LISTED RECORDS —
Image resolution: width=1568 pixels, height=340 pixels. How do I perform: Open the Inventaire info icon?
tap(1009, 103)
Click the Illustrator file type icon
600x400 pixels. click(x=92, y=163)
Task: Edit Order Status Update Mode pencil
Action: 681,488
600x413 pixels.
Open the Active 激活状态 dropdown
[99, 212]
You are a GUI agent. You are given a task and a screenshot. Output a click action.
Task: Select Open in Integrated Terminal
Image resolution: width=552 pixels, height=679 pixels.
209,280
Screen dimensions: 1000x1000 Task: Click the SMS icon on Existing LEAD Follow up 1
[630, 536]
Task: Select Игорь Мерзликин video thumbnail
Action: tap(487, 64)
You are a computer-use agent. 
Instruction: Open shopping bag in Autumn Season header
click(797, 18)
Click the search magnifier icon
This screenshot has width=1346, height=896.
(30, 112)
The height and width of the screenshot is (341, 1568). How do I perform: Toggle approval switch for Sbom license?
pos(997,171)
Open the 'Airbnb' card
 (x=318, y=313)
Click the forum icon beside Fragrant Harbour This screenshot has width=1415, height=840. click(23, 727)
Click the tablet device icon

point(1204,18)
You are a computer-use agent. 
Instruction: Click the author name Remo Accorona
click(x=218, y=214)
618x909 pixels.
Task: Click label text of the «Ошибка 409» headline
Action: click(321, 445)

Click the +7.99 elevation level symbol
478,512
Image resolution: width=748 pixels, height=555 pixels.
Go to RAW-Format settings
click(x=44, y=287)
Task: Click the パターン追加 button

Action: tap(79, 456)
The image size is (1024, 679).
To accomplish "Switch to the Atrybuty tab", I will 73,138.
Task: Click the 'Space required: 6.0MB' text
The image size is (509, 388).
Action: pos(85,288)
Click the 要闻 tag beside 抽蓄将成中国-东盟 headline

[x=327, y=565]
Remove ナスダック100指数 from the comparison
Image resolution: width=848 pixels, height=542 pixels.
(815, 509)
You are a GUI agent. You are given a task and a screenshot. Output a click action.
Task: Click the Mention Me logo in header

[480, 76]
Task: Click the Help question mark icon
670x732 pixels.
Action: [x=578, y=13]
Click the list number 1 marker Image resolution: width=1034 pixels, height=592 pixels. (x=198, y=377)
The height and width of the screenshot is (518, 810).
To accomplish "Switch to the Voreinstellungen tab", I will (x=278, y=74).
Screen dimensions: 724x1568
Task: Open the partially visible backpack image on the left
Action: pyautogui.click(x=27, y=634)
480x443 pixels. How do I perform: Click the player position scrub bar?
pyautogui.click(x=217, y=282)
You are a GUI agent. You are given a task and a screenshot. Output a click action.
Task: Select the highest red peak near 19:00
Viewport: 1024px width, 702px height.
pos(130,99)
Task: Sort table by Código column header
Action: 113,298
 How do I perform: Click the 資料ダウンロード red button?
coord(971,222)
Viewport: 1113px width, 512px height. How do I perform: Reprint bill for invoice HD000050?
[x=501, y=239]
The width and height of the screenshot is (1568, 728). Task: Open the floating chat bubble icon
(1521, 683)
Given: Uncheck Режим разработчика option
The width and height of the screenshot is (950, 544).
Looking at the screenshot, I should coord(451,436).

EXERCISE REQUIREMENTS —
From the material above, set down exactly the lines starting at the one with "Go to RAW-Format settings" and ending at the one with "Task: Click the 'Space required: 6.0MB' text", end lines included.

ANSWER TO THIS TASK —
Go to RAW-Format settings
click(x=44, y=287)
Task: Click the パターン追加 button

Action: tap(79, 456)
The image size is (1024, 679).
To accomplish "Switch to the Atrybuty tab", I will 73,138.
Task: Click the 'Space required: 6.0MB' text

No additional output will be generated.